In a research report to clients Monday, Maruoka initiated coverage of OrganiGram with a “Buy” rating and a one-year price target of $3.25.
The analyst says OrganiGram’s recent stumble is a relatively minor bump in the road that has left it undevalued compared to its peers.
“After announcing a sizable product recall and a pending lawsuit following discovery of a pesticide not approved by Health Canada, OrganiGram has seen its share price trade down ~18% thus far in 2017 (vs. its peer group, which is +15% YTD).

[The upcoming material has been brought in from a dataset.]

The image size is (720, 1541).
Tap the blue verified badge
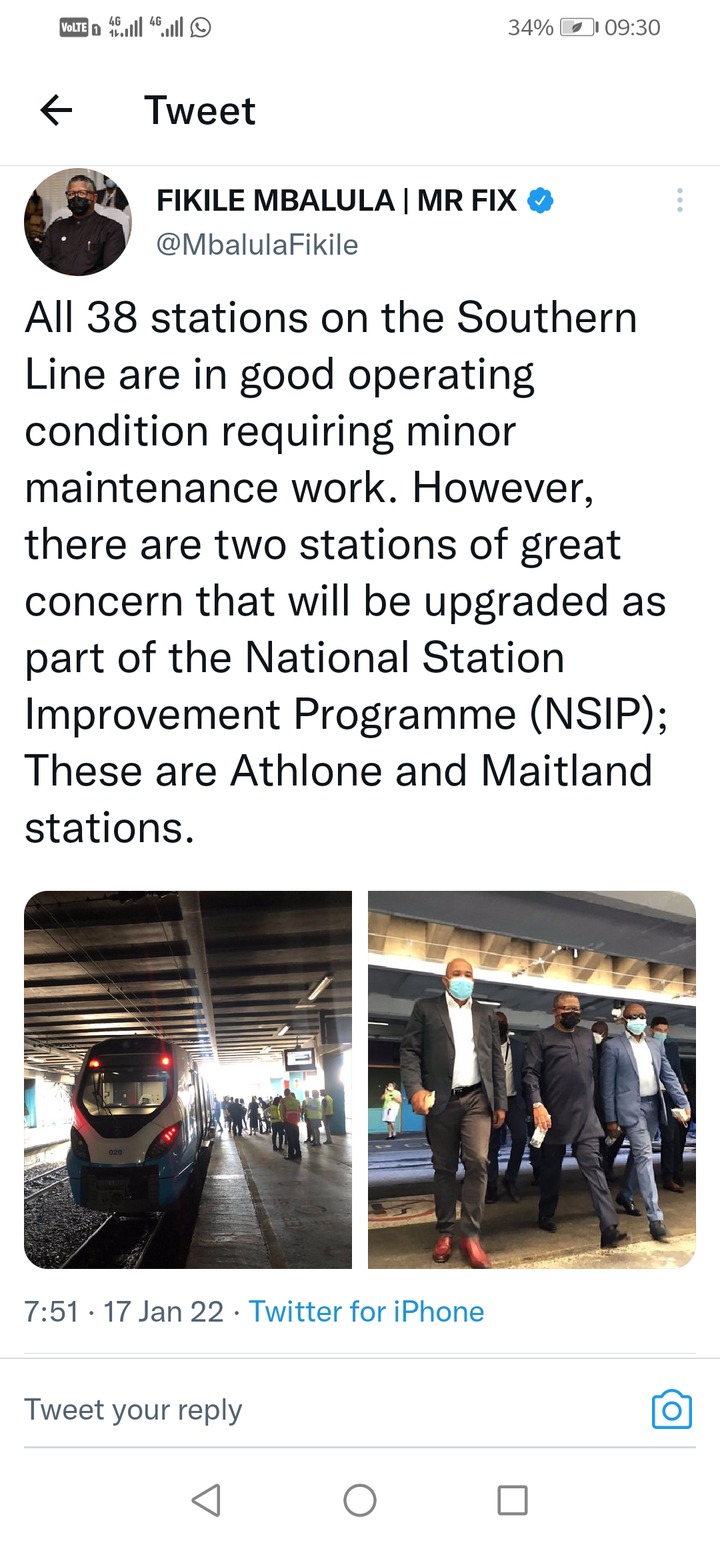tap(540, 201)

However, we believe the company still lines up nicely to many of its peers with a 5x facility expansion currently underway and a leading oil/extract strategy,” notes the analyst. “At its current valuation, we believe these recent troubles could serve as a compelling entry point as the company takes remedial action to safeguard its production practices and looks to repair its reputation and reinstate its Ecocert certification.”

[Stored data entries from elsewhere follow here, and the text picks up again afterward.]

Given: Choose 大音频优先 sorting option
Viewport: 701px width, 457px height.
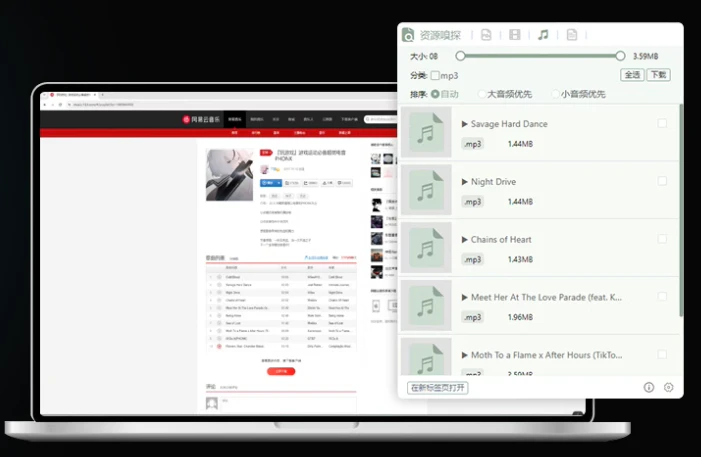Looking at the screenshot, I should point(480,94).
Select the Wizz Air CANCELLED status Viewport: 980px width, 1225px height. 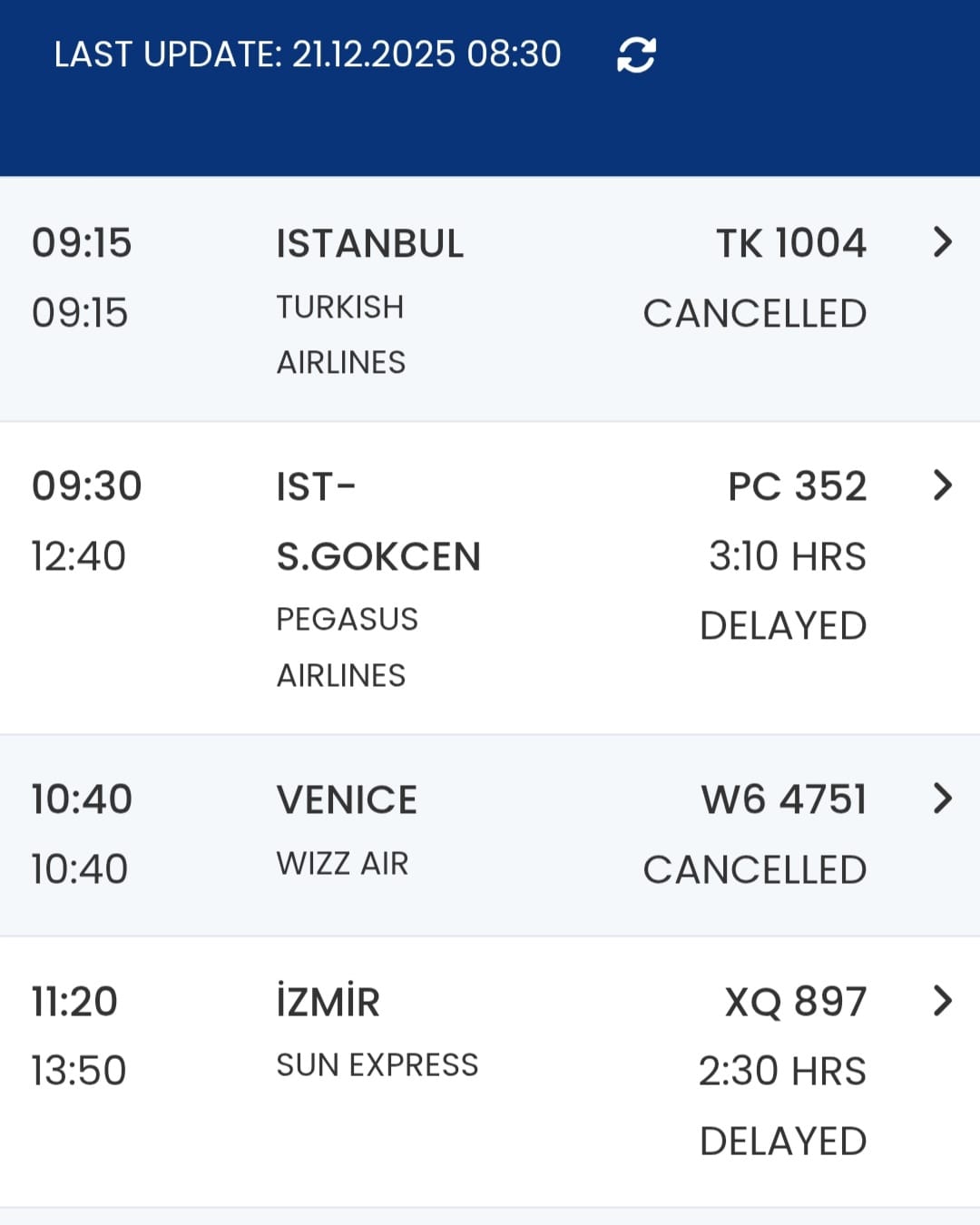[755, 870]
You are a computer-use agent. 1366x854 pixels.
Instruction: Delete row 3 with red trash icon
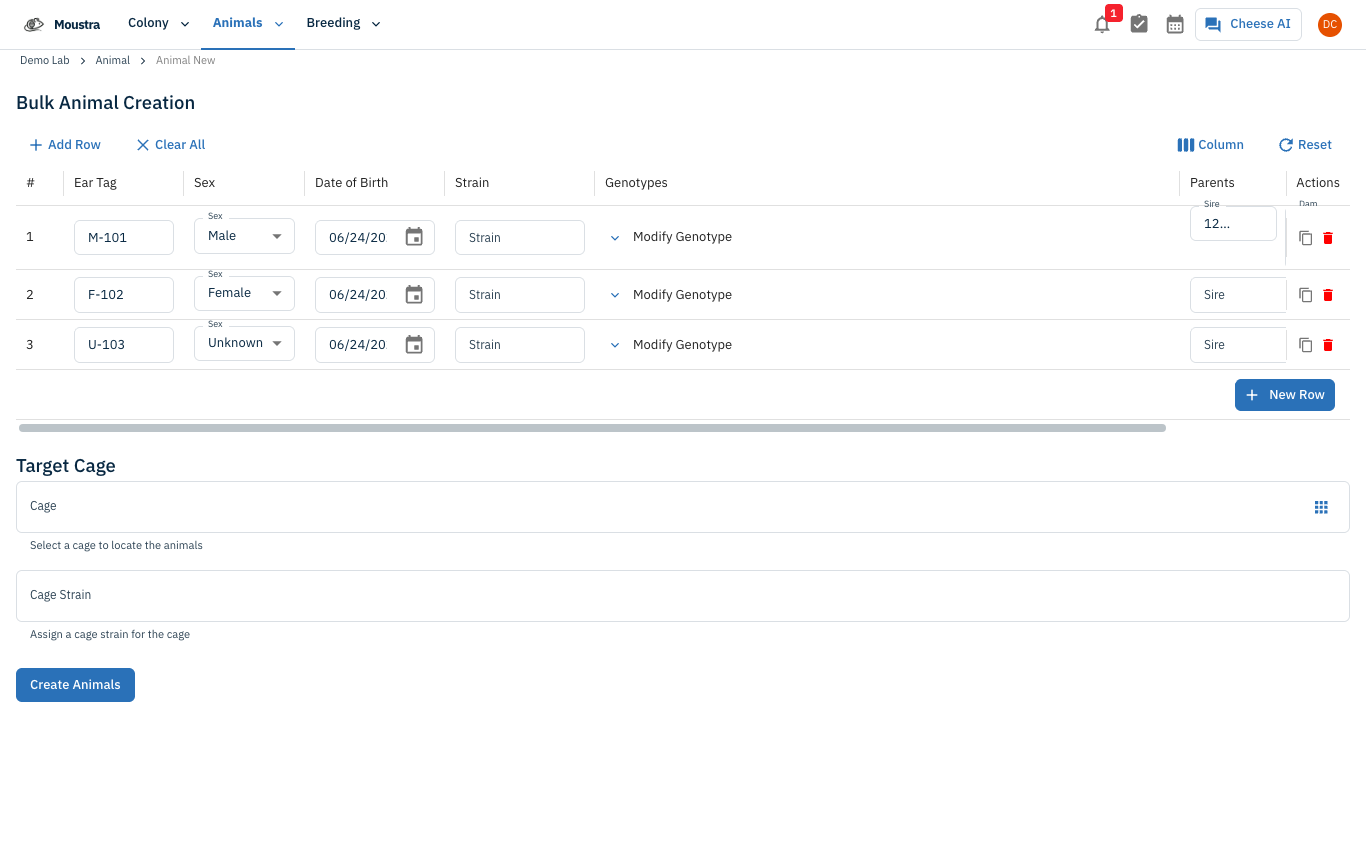1328,345
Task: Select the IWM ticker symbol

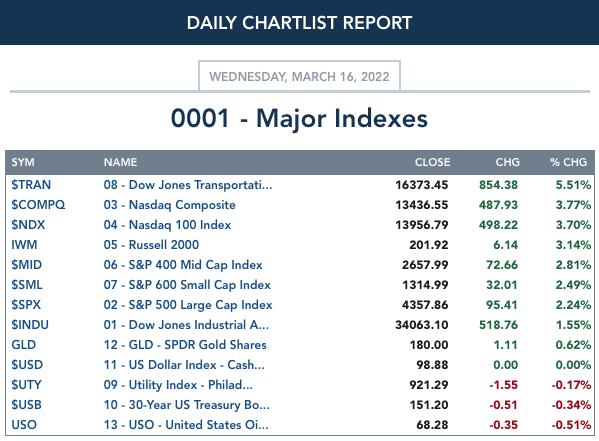Action: [x=24, y=245]
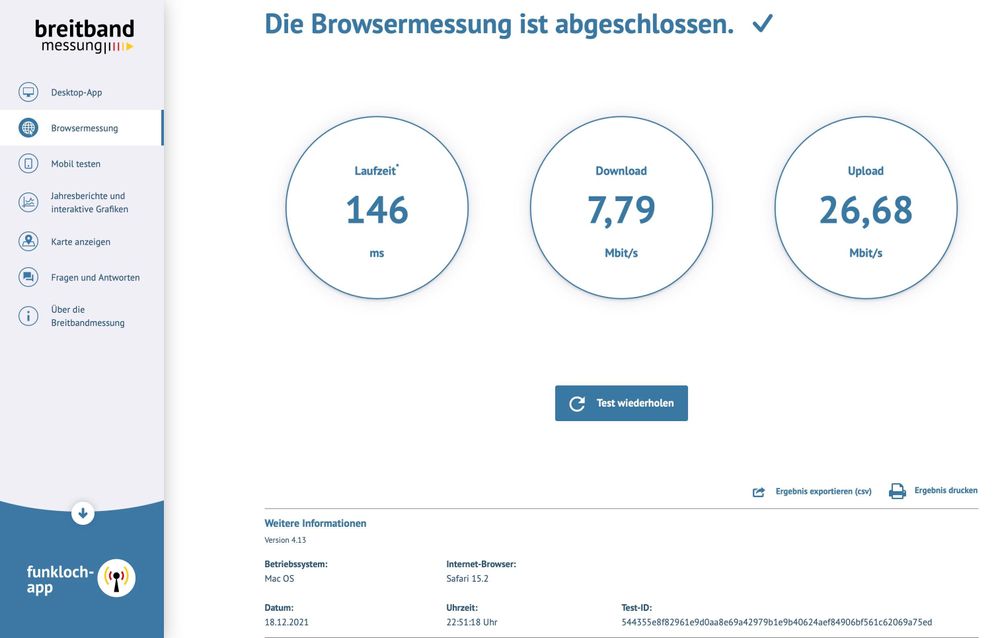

Maruoka says OrganiGram has a number of advantages, including a good relationship with TGS, a leader in cannabis cultivation and extraction, a “prime location for low-cost indoor cultivation” in New Brunswick location, aggressive expansion plans, and the potential upside from the recreational market.
Maruoka thinks OrganiGram will generate EBITDA of $1.2-million on revenue of $10-million in fiscal 2017. He expects these numbers will improve to EBITDA of $12.2-million on a topline of $36-million the following year.
At press time, shares of OrganiGram were down 1.7 per cent to $2.34.